When puppies are born, they turn to their mothers for nourishment. In the wild, puppies might nurse on their mothers for months as they slowly transition to eating alternate foods.
In the home, however, the process is a bit different.
Typically, puppies are weaned and then placed with new families, away from their mom. Since puppies can be taken home as early as 8 weeks of age, they need to be weaned from their mother before then. Because of that, breeders typically start the process within 3–4 weeks of birth.
The Basics of Weaning
Weaning is the process of transitioning from nursing on a mother dog’s milk to eating solid sources of food, like kibble. Weaning should happen gradually; from start to finish, around 1 month of transition time should be sufficient.
During the weaning process, puppies also spend time learning behaviors from both their mother and siblings, making it a crucial time in a dog’s life. Not only that, it’s also when a mother’s milk starts to dry up. It’s important for this to happen gradually to keep the mother from overproducing milk, which can lead to painful mammary glands.
First Steps to Weaning
When your puppies reach 3–4 weeks of age, it’s safe to start the weaning process. Remember, this is a gradual process, so the transition will be slow and incremental.

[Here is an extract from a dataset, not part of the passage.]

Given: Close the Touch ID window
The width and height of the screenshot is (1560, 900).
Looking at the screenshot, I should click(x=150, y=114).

A good rule of thumb is to start by switching 10% of a puppy’s nutrient consumption with solid food instead of milk. The other 90% should continue to come from the mother.
Set scheduled feedings several times daily, during which, the mother and puppies should be in separate rooms to encourage the pups to eat their new food source. You might notice whining or a strong dependency at first, but the puppies will eventually adapt and be perfectly happy with their new food.

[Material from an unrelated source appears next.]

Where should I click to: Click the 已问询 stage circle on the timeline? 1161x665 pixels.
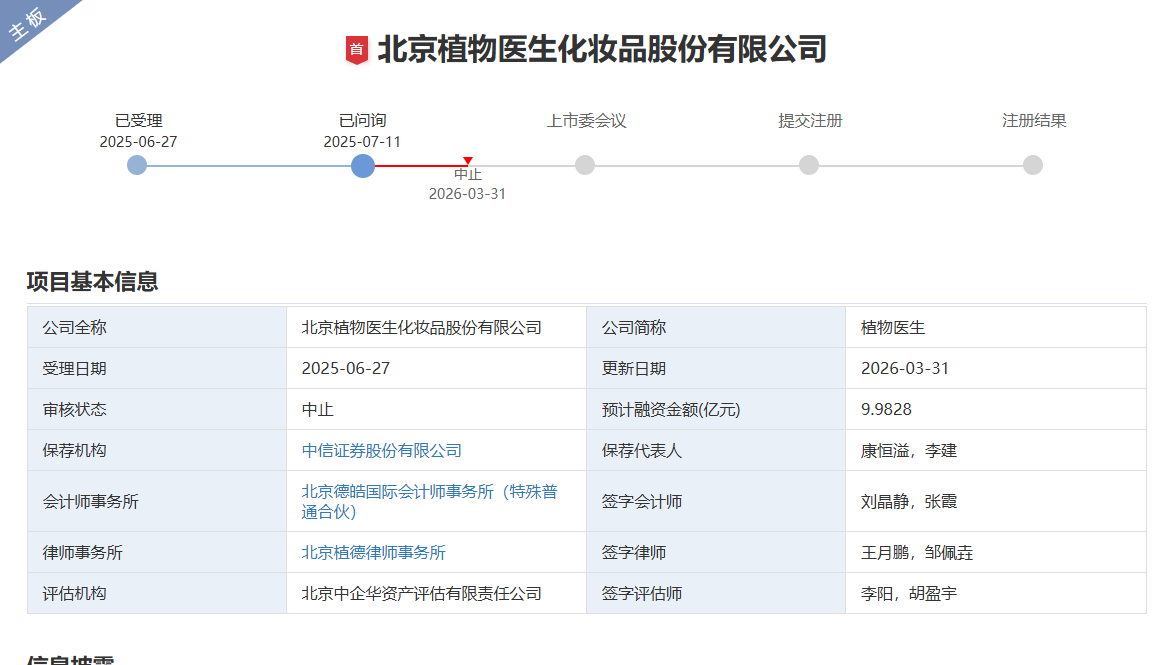point(363,165)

Over the next 4 weeks, gradually increase the amount of solid food the puppy eats compared to milk. By the time weaning has taken place for a full month, they should only be eating solid food. At this point, there likely won’t be any hesitation on the puppy’s part to eat the new food.
Continue to stick to your feeding schedule, and keep the mother and puppies separate while eating to establish a new, firm routine.
What to Feed the Puppies
It’s important to choose the correct food when you’re weaning puppies off their mother’s milk. They need the right nutrients during this time of their lives, so you’ll need to put a little extra effort into preparing their meals.

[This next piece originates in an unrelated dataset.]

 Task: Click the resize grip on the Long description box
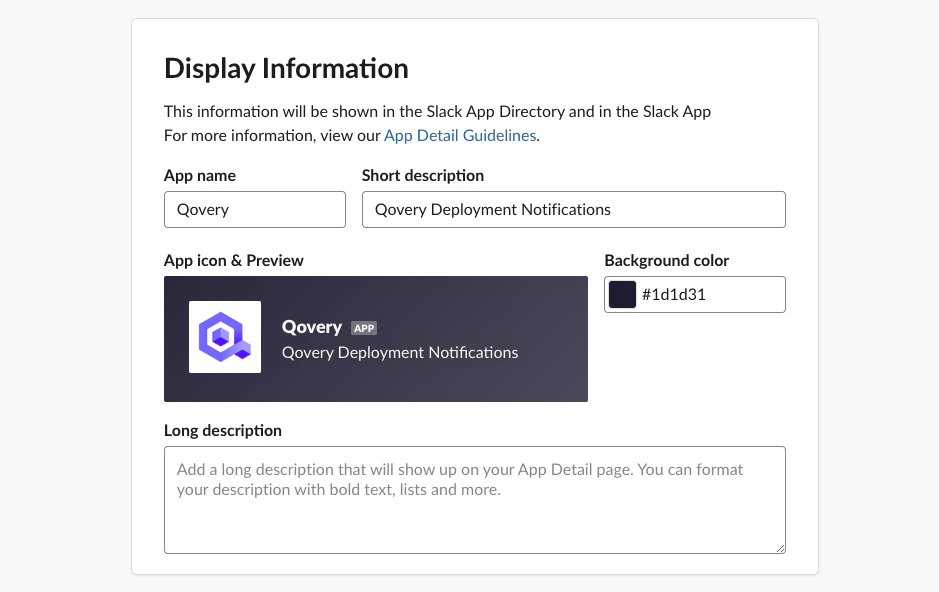[x=779, y=547]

Since puppies can’t switch from milk to hard food, they’ll need a “mushy” alternative until they can handle regular food. In addition, pick up a container of replacement puppy milk from the pet store, along with dry puppy food.
To get the consistency right, try combining 12.5 ounces of puppy milk replacement with 2 cups of dry puppy food in a blender. Add warm water to fill the rest of the blender, and bring it to a consistency similar to baby food (this can feed up to 8 puppies, depending on the breed).
As the weaning process goes on, start adding more dry food and less milk replacement. You can also start blending to a thicker, chunkier consistency rather than to a puree. Once the puppies are 7–8 weeks old, the blender and milk replacement should no longer be necessary.
Caring for the Mom
The mother also needs to be looked after and cared for during this time. Most breeders will start feeding mothers their chosen puppy food once they find out she’s pregnant. Doing so helps the mother gain the right amount of weight for her pregnancy.
After the puppies are born and the weaning process starts, the mother needs to be switched back to her regular dog food. This should also happen gradually to prevent any stomach upset.
Try replacing 1/4 cup of her puppy food with adult food from the start, and increase for several weeks to a month. By the time the puppies are fully weaned, the mom should be eating her regular adult food.
No one ever said weaning puppies wasn’t messy:
What to Expect
Weaning is a slow process, so it’s important to be patient, especially if not all the puppies catch on quickly. Continue with the steps above and keep to a schedule, and each puppy should come out on the other end just fine.
What’s more, don’t be surprised to find that weaning puppies isn’t always the most glamorous process. Mixing curious and unsure pups with pulverized food is just begging for a mess, but that’s all part of it.
Fortunately, the puppies’ mother will help with cleanup by licking the remaining food. Take care of as much of the cleaning as you can on your own. Then let her in to help, too.
If this is your first time weaning puppies, the best thing you can do is schedule regular visits with your vet throughout the pregnancy, birth and after. They’ll not only outline exactly how to care for the pregnant mother but also guide you toward the right foods, formulas and supplies.
Taking part in weaning puppies is a rare opportunity to see a natural process in action. Read through the steps above, make sure you consult with your vet and enjoy the experience.